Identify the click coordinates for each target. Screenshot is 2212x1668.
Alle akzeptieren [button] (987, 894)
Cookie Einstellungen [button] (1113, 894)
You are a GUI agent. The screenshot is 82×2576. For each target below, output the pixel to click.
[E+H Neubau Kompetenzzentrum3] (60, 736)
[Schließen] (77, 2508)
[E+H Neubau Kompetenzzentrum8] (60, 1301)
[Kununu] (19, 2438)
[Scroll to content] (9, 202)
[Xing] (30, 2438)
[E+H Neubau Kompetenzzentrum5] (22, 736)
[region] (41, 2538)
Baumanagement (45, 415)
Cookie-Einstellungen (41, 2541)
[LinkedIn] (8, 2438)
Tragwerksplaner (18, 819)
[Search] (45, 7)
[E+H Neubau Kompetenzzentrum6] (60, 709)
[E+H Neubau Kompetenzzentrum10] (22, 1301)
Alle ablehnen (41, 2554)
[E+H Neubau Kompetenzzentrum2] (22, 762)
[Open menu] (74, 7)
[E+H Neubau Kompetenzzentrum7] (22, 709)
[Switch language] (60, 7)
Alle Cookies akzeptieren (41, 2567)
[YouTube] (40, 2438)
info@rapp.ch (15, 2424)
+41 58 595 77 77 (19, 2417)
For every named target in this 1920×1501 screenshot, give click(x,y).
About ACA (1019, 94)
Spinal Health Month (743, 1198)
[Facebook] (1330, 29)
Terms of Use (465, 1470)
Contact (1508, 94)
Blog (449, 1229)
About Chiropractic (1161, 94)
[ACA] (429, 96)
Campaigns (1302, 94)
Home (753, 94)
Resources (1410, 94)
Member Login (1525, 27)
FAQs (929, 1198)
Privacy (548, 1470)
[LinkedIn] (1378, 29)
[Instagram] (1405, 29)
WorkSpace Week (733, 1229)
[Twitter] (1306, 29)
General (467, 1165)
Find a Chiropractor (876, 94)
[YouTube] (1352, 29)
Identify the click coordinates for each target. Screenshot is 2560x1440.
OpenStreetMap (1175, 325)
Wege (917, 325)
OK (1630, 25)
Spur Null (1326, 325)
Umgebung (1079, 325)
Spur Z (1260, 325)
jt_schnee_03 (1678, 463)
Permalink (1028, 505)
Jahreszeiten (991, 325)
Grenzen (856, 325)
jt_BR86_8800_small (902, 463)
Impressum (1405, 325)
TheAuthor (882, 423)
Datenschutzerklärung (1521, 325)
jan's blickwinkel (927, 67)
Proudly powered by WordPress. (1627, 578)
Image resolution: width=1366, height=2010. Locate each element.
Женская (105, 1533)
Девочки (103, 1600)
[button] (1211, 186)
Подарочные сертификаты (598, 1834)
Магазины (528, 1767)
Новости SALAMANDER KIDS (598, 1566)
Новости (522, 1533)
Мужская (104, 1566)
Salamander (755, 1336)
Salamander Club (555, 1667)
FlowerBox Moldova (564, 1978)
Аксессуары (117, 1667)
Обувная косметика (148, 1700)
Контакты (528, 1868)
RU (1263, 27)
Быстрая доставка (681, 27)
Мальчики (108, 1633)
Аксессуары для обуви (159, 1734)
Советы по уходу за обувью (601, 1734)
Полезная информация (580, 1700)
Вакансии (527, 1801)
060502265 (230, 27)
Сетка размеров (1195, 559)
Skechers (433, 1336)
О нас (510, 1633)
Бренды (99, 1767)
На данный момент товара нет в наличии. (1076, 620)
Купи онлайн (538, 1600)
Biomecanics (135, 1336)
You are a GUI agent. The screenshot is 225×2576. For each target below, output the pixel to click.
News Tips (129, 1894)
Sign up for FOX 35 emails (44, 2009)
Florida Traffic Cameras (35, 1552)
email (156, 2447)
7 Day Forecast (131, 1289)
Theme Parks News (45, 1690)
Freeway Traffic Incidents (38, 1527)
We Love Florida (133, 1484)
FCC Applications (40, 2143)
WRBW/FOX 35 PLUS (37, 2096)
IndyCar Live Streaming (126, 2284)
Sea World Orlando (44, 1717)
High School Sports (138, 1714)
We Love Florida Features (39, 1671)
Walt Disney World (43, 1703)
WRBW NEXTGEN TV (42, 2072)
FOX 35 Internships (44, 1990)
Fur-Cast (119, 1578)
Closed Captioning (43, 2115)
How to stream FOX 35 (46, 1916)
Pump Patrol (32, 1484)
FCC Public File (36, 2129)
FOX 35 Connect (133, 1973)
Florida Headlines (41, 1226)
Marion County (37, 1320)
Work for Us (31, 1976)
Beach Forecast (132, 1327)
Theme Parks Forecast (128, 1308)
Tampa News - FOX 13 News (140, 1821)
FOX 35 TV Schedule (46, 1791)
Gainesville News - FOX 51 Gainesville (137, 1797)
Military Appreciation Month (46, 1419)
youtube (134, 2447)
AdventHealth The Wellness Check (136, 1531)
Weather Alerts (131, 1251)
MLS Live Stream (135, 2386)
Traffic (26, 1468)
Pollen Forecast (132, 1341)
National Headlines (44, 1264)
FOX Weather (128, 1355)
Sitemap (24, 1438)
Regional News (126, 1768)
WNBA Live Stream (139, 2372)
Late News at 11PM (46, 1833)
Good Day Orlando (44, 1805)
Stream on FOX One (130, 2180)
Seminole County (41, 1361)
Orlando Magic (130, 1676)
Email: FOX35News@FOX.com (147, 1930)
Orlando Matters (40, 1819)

--- --- ---

### Instructions to follow
Would you output the material above once more, exactly as given?

### Expected output
Identify the click coordinates for each target. Screenshot is 2212x1668.
Alle akzeptieren [button] (987, 894)
Cookie Einstellungen [button] (1113, 894)
You are a GUI agent. The screenshot is 82×2576. For each target below, output the pixel to click.
[E+H Neubau Kompetenzzentrum3] (60, 736)
[Schließen] (77, 2508)
[E+H Neubau Kompetenzzentrum8] (60, 1301)
[Kununu] (19, 2438)
[Scroll to content] (9, 202)
[Xing] (30, 2438)
[E+H Neubau Kompetenzzentrum5] (22, 736)
[region] (41, 2538)
Baumanagement (45, 415)
Cookie-Einstellungen (41, 2541)
[LinkedIn] (8, 2438)
Tragwerksplaner (18, 819)
[Search] (45, 7)
[E+H Neubau Kompetenzzentrum6] (60, 709)
[E+H Neubau Kompetenzzentrum10] (22, 1301)
Alle ablehnen (41, 2554)
[E+H Neubau Kompetenzzentrum2] (22, 762)
[Open menu] (74, 7)
[E+H Neubau Kompetenzzentrum7] (22, 709)
[Switch language] (60, 7)
Alle Cookies akzeptieren (41, 2567)
[YouTube] (40, 2438)
info@rapp.ch (15, 2424)
+41 58 595 77 77 (19, 2417)
For every named target in this 1920×1501 screenshot, give click(x,y).
About ACA (1019, 94)
Spinal Health Month (743, 1198)
[Facebook] (1330, 29)
Terms of Use (465, 1470)
Contact (1508, 94)
Blog (449, 1229)
About Chiropractic (1161, 94)
[ACA] (429, 96)
Campaigns (1302, 94)
Home (753, 94)
Resources (1410, 94)
Member Login (1525, 27)
FAQs (929, 1198)
Privacy (548, 1470)
[LinkedIn] (1378, 29)
[Instagram] (1405, 29)
WorkSpace Week (733, 1229)
[Twitter] (1306, 29)
General (467, 1165)
Find a Chiropractor (876, 94)
[YouTube] (1352, 29)
Identify the click coordinates for each target. Screenshot is 2560x1440.
OpenStreetMap (1175, 325)
Wege (917, 325)
OK (1630, 25)
Spur Null (1326, 325)
Umgebung (1079, 325)
Spur Z (1260, 325)
jt_schnee_03 (1678, 463)
Permalink (1028, 505)
Jahreszeiten (991, 325)
Grenzen (856, 325)
jt_BR86_8800_small (902, 463)
Impressum (1405, 325)
TheAuthor (882, 423)
Datenschutzerklärung (1521, 325)
jan's blickwinkel (927, 67)
Proudly powered by WordPress. (1627, 578)
Image resolution: width=1366, height=2010. Locate each element.
Женская (105, 1533)
Девочки (103, 1600)
[button] (1211, 186)
Подарочные сертификаты (598, 1834)
Магазины (528, 1767)
Новости SALAMANDER KIDS (598, 1566)
Новости (522, 1533)
Мужская (104, 1566)
Salamander (755, 1336)
Salamander Club (555, 1667)
FlowerBox Moldova (564, 1978)
Аксессуары (117, 1667)
Обувная косметика (148, 1700)
Контакты (528, 1868)
RU (1263, 27)
Быстрая доставка (681, 27)
Мальчики (108, 1633)
Аксессуары для обуви (159, 1734)
Советы по уходу за обувью (601, 1734)
Полезная информация (580, 1700)
Вакансии (527, 1801)
060502265 (230, 27)
Сетка размеров (1195, 559)
Skechers (433, 1336)
О нас (510, 1633)
Бренды (99, 1767)
На данный момент товара нет в наличии. (1076, 620)
Купи онлайн (538, 1600)
Biomecanics (135, 1336)
You are a GUI agent. The screenshot is 225×2576. For each target below, output the pixel to click.
News Tips (129, 1894)
Sign up for FOX 35 emails (44, 2009)
Florida Traffic Cameras (35, 1552)
email (156, 2447)
7 Day Forecast (131, 1289)
Theme Parks News (45, 1690)
Freeway Traffic Incidents (38, 1527)
We Love Florida (133, 1484)
FCC Applications (40, 2143)
WRBW/FOX 35 PLUS (37, 2096)
IndyCar Live Streaming (126, 2284)
Sea World Orlando (44, 1717)
High School Sports (138, 1714)
We Love Florida Features (39, 1671)
Walt Disney World (43, 1703)
WRBW NEXTGEN TV (42, 2072)
FOX 35 Internships (44, 1990)
Fur-Cast (119, 1578)
Closed Captioning (43, 2115)
How to stream FOX 35 (46, 1916)
Pump Patrol (32, 1484)
FCC Public File (36, 2129)
FOX 35 Connect (133, 1973)
Florida Headlines (41, 1226)
Marion County (37, 1320)
Work for Us (31, 1976)
Beach Forecast (132, 1327)
Theme Parks Forecast (128, 1308)
Tampa News - FOX 13 News (140, 1821)
FOX 35 TV Schedule (46, 1791)
Gainesville News - FOX 51 Gainesville (137, 1797)
Military Appreciation Month (46, 1419)
youtube (134, 2447)
AdventHealth The Wellness Check (136, 1531)
Weather Alerts (131, 1251)
MLS Live Stream (135, 2386)
Traffic (26, 1468)
Pollen Forecast (132, 1341)
National Headlines (44, 1264)
FOX Weather (128, 1355)
Sitemap (24, 1438)
Regional News (126, 1768)
WNBA Live Stream (139, 2372)
Late News at 11PM (46, 1833)
Good Day Orlando (44, 1805)
Stream on FOX One (130, 2180)
Seminole County (41, 1361)
Orlando Magic (130, 1676)
Email: FOX35News@FOX.com (147, 1930)
Orlando Matters (40, 1819)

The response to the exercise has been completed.